Correspondence: Julie Cooper, Lecturer, School of Health Sciences, City University London, Northampton Square, London EC1V 0HB, UK. Telephone: 44 (0) 20 7040 5977.

E-mail: julie.cooper.1@city.ac.uk

Abstract

Aims and objectives

To explore the facilitating factors that enabled staff on a rehabilitation ward for older people engage in change activities.

Background

The importance of facilitation in practice change is widely acknowledged; however, little nursing research has taken place in relation to its nature. Following identification in the early phases of an action research study that learned helplessness states and the use of socially structured defence techniques were preventing staff on a rehabilitation ward for older people from engaging in practice development, some change was achieved.

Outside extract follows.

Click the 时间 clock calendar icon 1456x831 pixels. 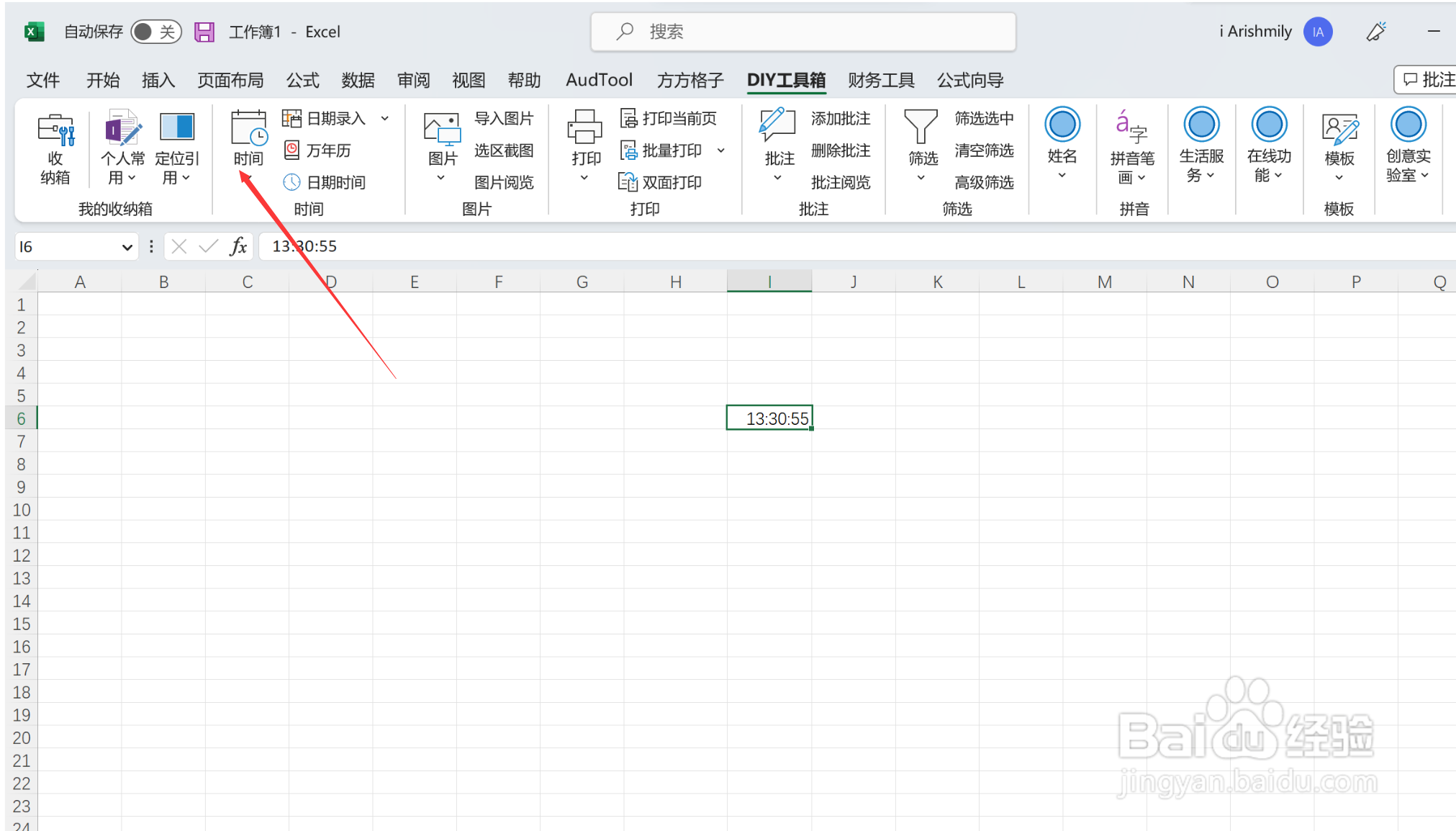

What facilitated this to take place needed to be explored.

Design

An action research approach was used.

Methods

Data gained from 13 in-depth interviews with staff and managers together with three years of researcher field notes were analysed using thematic analysis.

Results

The continuous presence and neutrality of the researcher who worked together with staff on their issues of concern using a flexible ward-based approach, combined with giving staff the opportunity to explore what it was like for them working in this area, were considered key in helping staff to engage with change.

Conclusions

Analysis of findings suggests that the senses framework presents a theoretical approach to facilitation that can help staff move out of learned helplessness states and reduce the need for the use of socially structured defence techniques.

Relevance to clinical practice

This study identifies a facilitation approach that enabled staff to engage with practice change. Although carried out in the UK, its findings have wider relevance through the application of a theoretical perspective for practice change facilitation that has not before been considered in this literature, and which is likely to be of interest to those involved in practice change internationally.